Umm, why was it stupid to make a stamp based on a celebration that actually took place? ("Every county and town in Utah had special events scheduled to celebrate the centennial during the entire year of 1947.") Should the post office have made a political statement ("let's wait at least three years") or what did I miss here?

Did you even RTFA?

From the link:
So, the most interesting thing they could find to put on a stamp about Utah statehood happened before it became a state. Clearly, Utah peaked early

And no, it wasn't that stupid, it was just stupid in constract to the less stupid ones
posted by Authorized User at 12:41 AM on July 28, 2009


Did you even read the FA I linked to? Obviously, for the people Utah in 1947, the arrival of the first settlers in 1847 was the defining event - and led up to Utah being established as a territory a few years later. They spent the entire year celebrating that event. And the stamp is reflecting that fact - the event wasn't something the post office invented on its own. So in what way is the stamp stupid? Is a 1947 newpaper article about the celebrations also automatically stupid and snark-worthy?
posted by effbot at 1:05 AM on July 28, 2009 [1 favorite]

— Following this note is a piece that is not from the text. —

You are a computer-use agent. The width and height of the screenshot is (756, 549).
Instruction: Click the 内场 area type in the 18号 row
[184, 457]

Oops. Sorry. I assumed the person writing the original blog post was correct about the centennial stamp being in celebration of the statehood of Utah, instead of the centennial of those people deciding this is the place. My bad. So in that case not only is the stamp not stupid but the person writing the article is.

(In defense of my indefensible historical ignorance: I am not from America.
posted by Authorized User at 6:28 AM on July 28, 2009


My hobby is gay. What of it? I learned a lot of geography and history as kid working on my collection. And no, a collector almost never gets the money out of it that he put into it. That's why it's a hobby and not an investment or a business.
posted by jdfan at 11:14 AM on July 28, 2009 [1 favorite]

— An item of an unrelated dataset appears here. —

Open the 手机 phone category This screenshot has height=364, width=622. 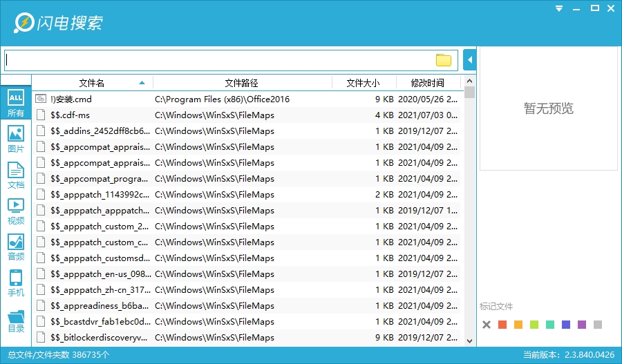click(x=15, y=283)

Why did the US post office GET RID OF THE FRIGGING STAMP VENDING MACHINES? NOW YOU HAVE TO STAND IN LINE TO BUY A FRIGGING STAMP!
posted by telstar at 1:53 AM on July 29, 2009


There are lots of stamp vending machines around... ?

Anyway, the USPS should just let third parties sell stamps like in Canada. I mean, why can't 7-11 sell stamps?
posted by GuyZero at 10:46 AM on July 29, 2009


Lots of places sell stamps in the US, usually with a small surcharge. I remember when I lived in Seattle a long time ago you could get them out of the SeaFirst ATMs. In rural areas, you can just leave money in your mailbox and a note for the mailman and they'll leave stamps in your mailbox.